The TV Emmy Awards were broadcast a few days ago and it was the usual: a bunch of smug, self-satisfied show biz types cloyingly parading their liberal views in front of an adoring Los Angeles audience. I mean, come on, you show biz people are supposed to be creative—how about something new and exciting: Maybe demonstrating to the country you might have a clue about what’s going on in the world.
I am an independent who believes good policy can be found on both the left and the right. For example, Al Gore has the right idea about global warming, and President Bush is correctly defining Islamic fascism. It annoys me greatly that some Americans are so fanatical about ideology that they have lost the ability to think. Many of those Hollywood types mugging to the camera the other night are in that category. Largely dressed in borrowed clothes and spouting borrowed ideas, these people constantly vilify conservatives as complete idiots. How irresponsibly condescending.
So let’s be straight here. My money says Tina Fey doesn’t know anything about the roots of terrorism or how to prevent the next terror attack. The woman can sneer all day long, but I’ll put her on my TV program in a heartbeat if she wants to prove me wrong.

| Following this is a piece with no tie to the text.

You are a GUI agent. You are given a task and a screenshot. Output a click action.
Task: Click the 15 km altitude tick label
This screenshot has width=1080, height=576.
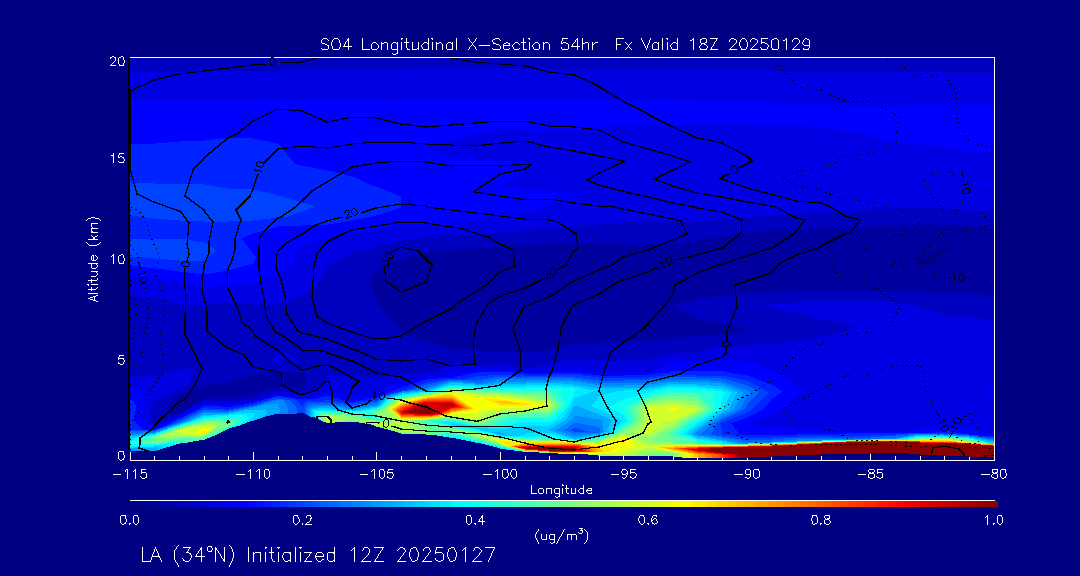(x=115, y=159)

Neil Young can write all the mediocre music he wants about how evil the Bush administration is, but while he is rockin’ in the free world, I know it wouldn’t be free if Young were in charge.
My pal Jon Stewart and his legion of writers think they’re ultra cool and hip because they embrace every left wing cause that comes down the pike. Yeah, you won an Emmy, Stewart, but the fix was in. The choir to whom you preach dominates the award voting. You Daily Show guys can be funny but how many Americans want you people standing between them and Iran? Maybe Larry David, but that’s it.
One of the few positives in the Emmy program was host Conan O’Brien, who was funny in a good-natured way. Although he didn’t say so, I believe O’Brien understands the absurdity of these entertainers displaying their knee-jerk left-wing politics in an entertainment venue. Even if you’re a liberal, you’ve got to see how obnoxious this is.
So I say this, Bill Maher. You’re a witty guy, but out of your league on complicated matters like national security. When you can tell me what Ansar al-Islam was doing in Northern Iraq, then I might watch your HBO show.
When George Clooney can explain exactly how the Pakistani secret police broke a captured al-Qaeda big shot who subsequently gave up the London terrorists arrested for planning an attack on American airliners, then I’ll rent “Syriana.”
When the pouty Dixie Chicks, who are having big trouble selling concert tickets this summer, can tell me the origin of the Islamic Brotherhood, then I might go to one of their shows.
But I’m not holding my breath on any of these challenges. As the saying goes: Opinions are like lips, everybody has them. But some opinions, like some lips, are razor thin, and there ain’t enough collagen in the world to help these misguided showbiz people.